Cuplikan halaman ::

◇ ◇ ◇ ◇ ◇ ◇ ◇

Tahun 1969 peringatan santo Valentinus dihapus dari kalender
gerejawi. Alasannya karena Gereja ingin menghapus santo-santa yang asal-usulnya
tidak jelas atau bahkan hanya berdasarkan legenda. Walaupun demikian, hari peringatan
ini terlanjur dirayakan dan menyebar ke seluruh dunia.
Valentine's dan Cinta
Romantis
Hubungan perayaan peringatan Valentinus dan cinta romantis
dihubungkan dengan dua hal. Pertama, ajaran
bahwa Gereja adalah mempelai Kristus. Ajaran ini, cinta Kristus kepada manusia
yang total, oleh penganut gnostistisisme disimbolkan secara manusiawi dalam
hubungan cinta pria dan wanita, yang berpuncak pada hubungan suami istri,
bersatu secara jiwa-badan. Kedua, pada
abad pertengahan perayaan Valentine Day 14 Februari lalu disosiasikan dengan kebiasaan
burung-burung mencari pasangan untuk kawin, berlangsung sekitar pertengahan
Februari. Burung ini secara khusus kemudian merujuk pada burung Flamingo. Yang
khas pada burung Flamingo adalah mereka akan berubah menjadi semakin berwarna
pink ketika musim kawin. Mungkin dari sinilah lahir asosiasi cinta romantis
dengan warna pink.
Valentine’s Day:
Merayakan Cinta
Terlepas dari segala mitos, legenda dan tradisi, pada era
modern ini Valentine Day tetap dirayakan setiap tanggal 14 Februari. Hari ini
adalah saat orang-orang merayakan kasih sayang, merayakan cinta. Lantas mengapa
cinta mesti dirayakan?

◇ ◇ ◇ ◇ ◇ ◇ ◇

Data yang diberikan ::
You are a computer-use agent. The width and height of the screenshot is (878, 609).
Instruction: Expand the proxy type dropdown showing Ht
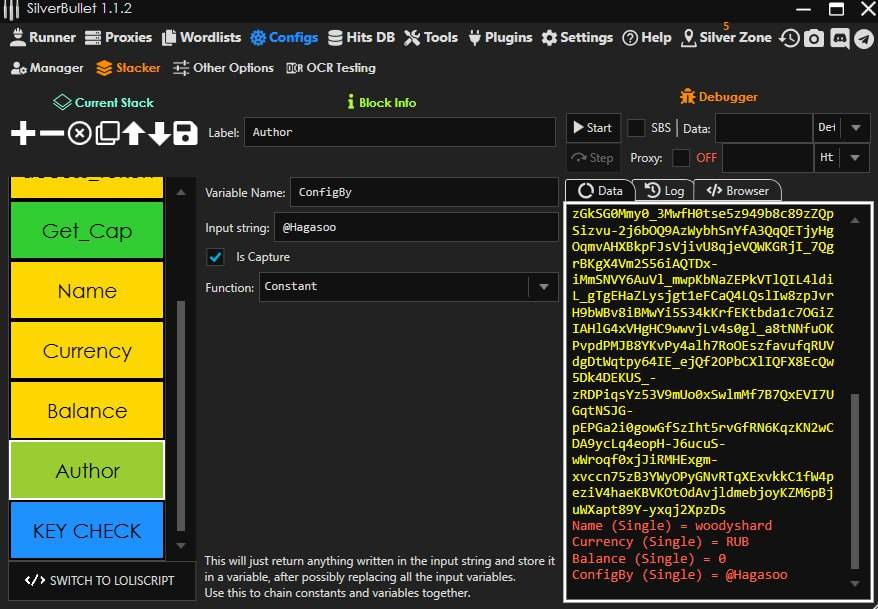click(x=855, y=158)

◇ ◇ ◇ ◇ ◇ ◇ ◇

Tugas singkat 1 ::
Tuliskan kembali bagian tulisan tentang Hari Valentine yang diawali kata-kata berisi "Tahun 1969 peringatan" dan diakhiri dengan "ke seluruh dunia.", tanpa mengubah satu huruf pun.
Tugas singkat 2 ::
Teruskan tulisan tentang Hari Valentine, mulai tepat setelah kalimat terakhirnya.

Hasil tugas 1 ::
Tahun 1969 peringatan santo Valentinus dihapus dari kalender
gerejawi. Alasannya karena Gereja ingin menghapus santo-santa yang asal-usulnya
tidak jelas atau bahkan hanya berdasarkan legenda. Walaupun demikian, hari peringatan
ini terlanjur dirayakan dan menyebar ke seluruh dunia.

Hasil tugas 2 ::
Cinta merupakan sebuah perasaan positif dari manusia. Cinta bersifat
aktif, bersumber dan bermuara, berasal dari subyek kepada obyek. Meskipun dalam
bahasa Yunani dikenal tiga klasifikasi cinta: eros, philia dan agape, cinta adalah aktus emosi yang
mendalam dari subyek kepada obyek. Banyak pemikiran filosofis atas aktivitas
manusia menunjukkan bahwa hidup berlangsung karena dorongan cinta, dalam
tataran antropologis sampai teologis.
Pemikiran ini manghantar pada pemahaman bahwa merayakan
cinta berarti merayakan kehidupan dalam relasi manusia dengan benda dan makluk
lain, manusia dengan manusia, manusia dengan Tuhan. Aktus cinta melibatkan
pengorbanan, perhatian, empati, kepatuhan dan lain-lain. Aktus cinta mencakup
segala perasaan positif yang mengarahkan pada kebaikan universal, kebaikan
tertinggi. Dalam pemahaman ini, bahwa cinta mengarahkan pada kebaikan, kejahatan
atas nama cinta adalah klise.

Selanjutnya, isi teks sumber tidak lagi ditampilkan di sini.